But my voice is calm. Low. Like the growl of a lioness in wait.

Ellie’s heart is pounding, her fear palpable as she stares up into my eyes. She scrambles backward on her elbows, but she’s wounded and there’s nowhere for her to go.

“Shh. I’ve got you,” I whisper. The words I might whisper to one of my children during the crackling of a storm.

The tenderness in my voice is absent.

“Please don’t hurt me,” she begs, and something about that feels wrong too, because it is not like the Ellie I know to beg.

But then I realize it’s not Ellie speaking. It’s me. The words fall from my lips.

“Please don’t hurt her,” I’m saying to myself.

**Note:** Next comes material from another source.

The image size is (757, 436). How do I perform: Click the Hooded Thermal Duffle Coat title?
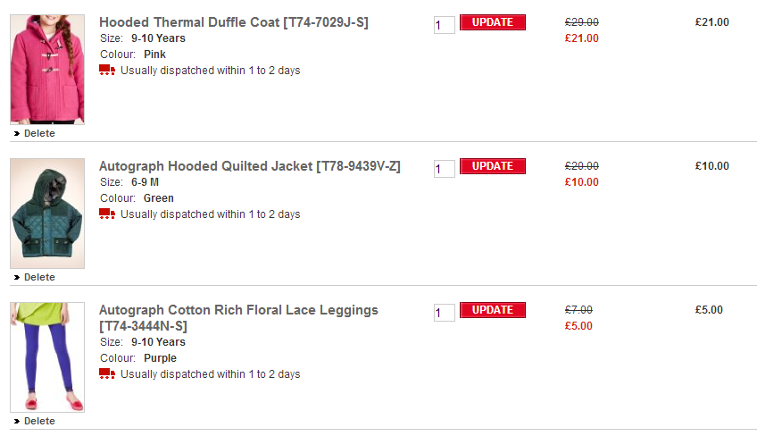(x=233, y=22)

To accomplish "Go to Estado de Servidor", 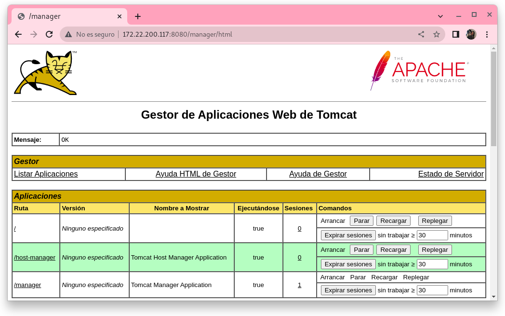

Fear grips me, because the desire that cascades through me is so unnatural, so wrong, I cannot bear to feel it.

My ears detect something, the slightest of beats. Ellie’s pulse, rapid and panicked; it sounds like a sultry dance.

It’s slipping away from me, and I have to hear more of it.

“Please. Please don’t do this.”

It’s Ellie again, but I’m not sure what she doesn’t want me to do.

All I want is to listen.

All I want is to taste.

When I sink my teeth into Ellie’s neck, the screaming I hadn’t been paying attention to ceases.

The blood is not sweet as I expect, but bitter, and when I come up for air and glance at my friend, her eyes are wide open, but she no longer sees.

“Ellie?” I ask, and I feel a bit drunk, her warm blood still coating my chin.

My friend doesn’t answer, and now I’m the one screaming.

CHAPTER 41

BLAISE

“Blaise. Fates, Blaise, please wake up. Please…”

The voice is familiar, like a song I would have heard often in childhood, but whose words have been lost to time, to the holes in my memory.

It asks me again, begs me to wake. I’m not sure I want to.

It isn’t blissful in sleep. Here there are fires and monsters, and the monsters are me.

But at least in dreams I can tell myself it isn’t real.

That I am not a monster.

That Nox is not burning.

That I would never hurt Ellie.

So I try to return, to swim through the fog toward the nightmares that offer me solace, but that voice—that strange familiar voice—hooks into my consciousness and pulls me back.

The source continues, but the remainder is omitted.